Just shy of two weeks ago we had a very special delivery. It was large, it came on the back of a truck and it’s going to keep us cosy and warm for a very long time.
On an appropriately cold and frosty morning the wood arrived, bathed in the glow of autumnal morning light. Large logs (or more accurately small trees) were piled up in less time than it takes to brew tea; there they are in all their glory.
This weekend Stephen made a start on chainsawing and splitting the wood, with the aid of his birthday chainsaw and a splitter loaned to us by a lovely neighbour. The work was pleasant in the afternoon sunshine and I even had a try with the splitter which was nearly as much fun as a kitchenaid appliance with the added bonus of firewood at the end instead of, you know, cake.
But why all the wood? I hear you question curiously. Well, as well as keeping the house cosy with our wood stove, we are going to add a wood fired water gasification unit to heat radiant floor heating through the deepest parts of winter. While the stove keeps us very cosy it is a secondary source of heat and doesn’t fully heat upstairs or right through the house on those -40C days we get here in the frozen north. With the unit we have our eye on we’ll be extremely cosy and warm throughout the snowy season and the wood pile that sits happily next to the hay should keep our house heated for about 3 years.

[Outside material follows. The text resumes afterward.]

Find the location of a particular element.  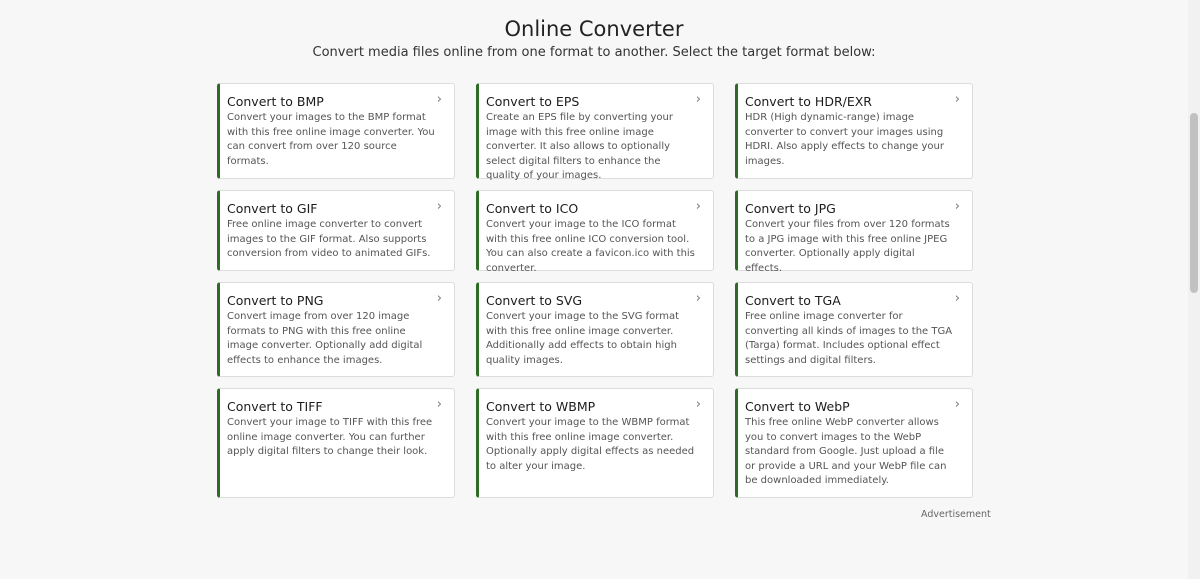

card-title: Convert to TIFF is located at coordinates (275, 406).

Yes years. For half the price of a season of propane we hope to stay cosy and warm with the added advantage of using a renewable resource that exists in abundance here in Canada. It also exists in abundance on our land, so in the long run we’ll be taking wood from our own woodlands and forests to heat our house with only the cost of our own labour attached to it. By clearing dead wood from the forest and managing our wood lot we will improve it’s health and support new, healthy growth. Our current store of wood will last us for a good long while giving us time to collect and season the wood from our own land.
Knowing that we can heat our house from the resources we have right here is an extremely cosy feeling. The less we have to bring in from the outside world the happier we are, especially when that thing is the economic equivalent of grinding up diamonds and ferraris and shoving them in your boiler. It will be a bit more work, adding wood each day, cleaning out each week, checking creosote levels, wood moisture content, dials and readouts. But it is the right kind of work, like making bread or growing food, the kind that fills you up and makes you satisfied at the end.
It’s been a busy season and I think we are all ready for some restful hours by the fireside. Though I’m in no rush I admit I’ll welcome quiet afternoons of falling flakes and flickering flames.